→ Text extract:

****************************************

Hi all i have a question regarding the type annotations in w Flyte #hacktoberfest-2022

Hi all, i have a question regarding the type annot...

# hacktoberfest-2022

strong-address-51864

11/23/2022, 2:28 PM

Hi all, i have a question regarding the type annotations in workflow tasks. I am having an issue in https://github.com/flyteorg/flytekit/pull/1240, where the test for the workflow for

tests/flytekit/unit/extras/tensorflow/record/test_record.py

, which has tasks to generate TFRecordFile and TFRecordDirectory from tf.train.Example outputs and subsequently deserialise back to

tf.data.TFRecordDataset

if required. The bit thats causing an error is

Copy code

@task
def consume(dataset: Annotated[TFRecordDatasetV2, TFRecordDatasetConfig(name="testing")]):

which, seems to not be recognising the Annotated TFRecordDatasetV2 type although it should be the expected type in the transformers i have registered here flytekit/extras/tensorflow/record.py. I presume this is why it is defaulting to FlytePickle as in the traceback (this is only my assumption and based on some other logic i have seen elsewhere in the codebase). Also, my other test

tests/flytekit/unit/extras/tensorflow/record/test_transformations.py

which is testing the

to_python_value

and

to_literal

logic works fine so i feel something else is an issue which I am finding difficult to spot at the moment.

Copy code

expected_python_type = typing.Annotated[flytekit.types.pickle.pickle.FlytePickle.__class_getitem__.<locals>._SpecificFormatClass, TFRecordDatasetConfig(compression_type=None, buffer_size=None, num_parallel_reads=None, name='testing')]

    def to_python_value(self, ctx: FlyteContext, lv: Literal, expected_python_type: Type[T]) -> T:
        uri = lv.scalar.blob.uri
        # Deserialize the pickle, and return data in the pickle,
        # and download pickle file to local first if file is not in the local file systems.
        if ctx.file_access.is_remote(uri):
            local_path = ctx.file_access.get_random_local_path()
            ctx.file_access.get_data(uri, local_path, False)
            uri = local_path
        with open(uri, "rb") as infile:
>           data = cloudpickle.load(infile)

****************************************

→ Data provided:
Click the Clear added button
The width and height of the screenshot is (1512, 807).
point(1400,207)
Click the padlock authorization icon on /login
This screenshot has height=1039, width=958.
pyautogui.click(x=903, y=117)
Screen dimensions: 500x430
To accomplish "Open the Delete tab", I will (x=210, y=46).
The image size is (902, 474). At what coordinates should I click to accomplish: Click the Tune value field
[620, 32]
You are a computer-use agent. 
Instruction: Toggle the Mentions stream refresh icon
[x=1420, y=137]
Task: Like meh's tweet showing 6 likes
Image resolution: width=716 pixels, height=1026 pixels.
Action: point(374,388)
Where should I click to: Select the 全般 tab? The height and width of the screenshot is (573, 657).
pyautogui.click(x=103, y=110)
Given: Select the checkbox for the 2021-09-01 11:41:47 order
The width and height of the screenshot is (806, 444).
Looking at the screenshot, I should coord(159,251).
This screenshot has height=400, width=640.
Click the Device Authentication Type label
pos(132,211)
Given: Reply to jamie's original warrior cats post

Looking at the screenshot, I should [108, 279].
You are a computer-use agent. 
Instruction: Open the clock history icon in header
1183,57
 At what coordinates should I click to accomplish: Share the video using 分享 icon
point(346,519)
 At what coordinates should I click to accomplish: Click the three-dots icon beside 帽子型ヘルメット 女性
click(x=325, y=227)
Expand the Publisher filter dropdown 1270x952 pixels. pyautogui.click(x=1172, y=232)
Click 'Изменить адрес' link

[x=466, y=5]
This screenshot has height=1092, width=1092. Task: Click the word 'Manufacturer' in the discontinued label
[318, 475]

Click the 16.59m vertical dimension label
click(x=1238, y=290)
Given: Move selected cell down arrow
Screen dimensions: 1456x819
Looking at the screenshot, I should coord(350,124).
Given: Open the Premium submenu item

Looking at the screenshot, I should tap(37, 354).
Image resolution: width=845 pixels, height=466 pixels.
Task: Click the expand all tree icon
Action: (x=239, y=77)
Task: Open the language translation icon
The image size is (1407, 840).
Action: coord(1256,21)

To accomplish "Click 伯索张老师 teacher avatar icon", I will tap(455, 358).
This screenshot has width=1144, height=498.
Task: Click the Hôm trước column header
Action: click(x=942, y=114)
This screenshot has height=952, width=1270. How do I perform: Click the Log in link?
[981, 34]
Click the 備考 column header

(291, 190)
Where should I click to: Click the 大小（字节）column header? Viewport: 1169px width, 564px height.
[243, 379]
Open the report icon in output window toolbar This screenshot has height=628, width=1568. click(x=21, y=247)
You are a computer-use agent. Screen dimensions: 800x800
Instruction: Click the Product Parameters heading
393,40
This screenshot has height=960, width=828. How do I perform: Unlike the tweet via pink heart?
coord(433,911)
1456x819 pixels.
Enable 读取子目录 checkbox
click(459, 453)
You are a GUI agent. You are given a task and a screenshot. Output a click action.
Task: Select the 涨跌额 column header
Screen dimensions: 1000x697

****************************************

Retype the passage of the forum post on Flyte type annotations from "ctx.file_access.get_data(uri, local_path, False)" up to and including "data = cloudpickle.load(infile)".

ctx.file_access.get_data(uri, local_path, False)
            uri = local_path
        with open(uri, "rb") as infile:
>           data = cloudpickle.load(infile)